(Pixel coordinate grounding data)
──────────

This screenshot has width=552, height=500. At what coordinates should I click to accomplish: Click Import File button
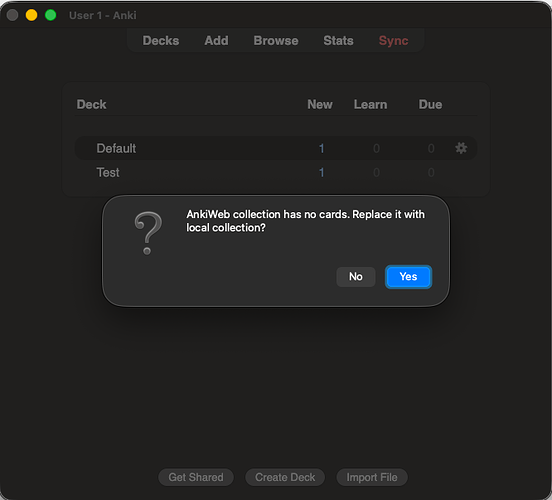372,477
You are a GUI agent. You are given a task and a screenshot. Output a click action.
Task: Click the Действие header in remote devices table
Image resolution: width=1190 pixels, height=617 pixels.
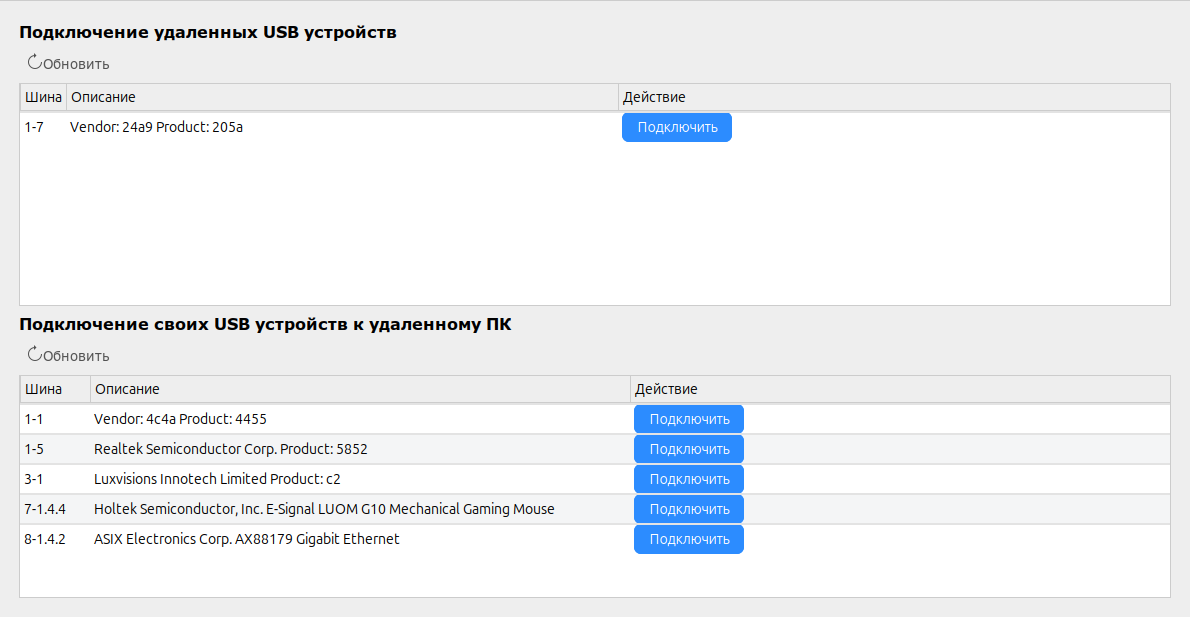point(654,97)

──────────

Each entry above must be printed exactly, apart from its pictures.

This screenshot has width=552, height=500. At what coordinates should I click to accomplish: Click Import File button
372,477
You are a GUI agent. You are given a task and a screenshot. Output a click action.
Task: Click the Действие header in remote devices table
Image resolution: width=1190 pixels, height=617 pixels.
point(654,97)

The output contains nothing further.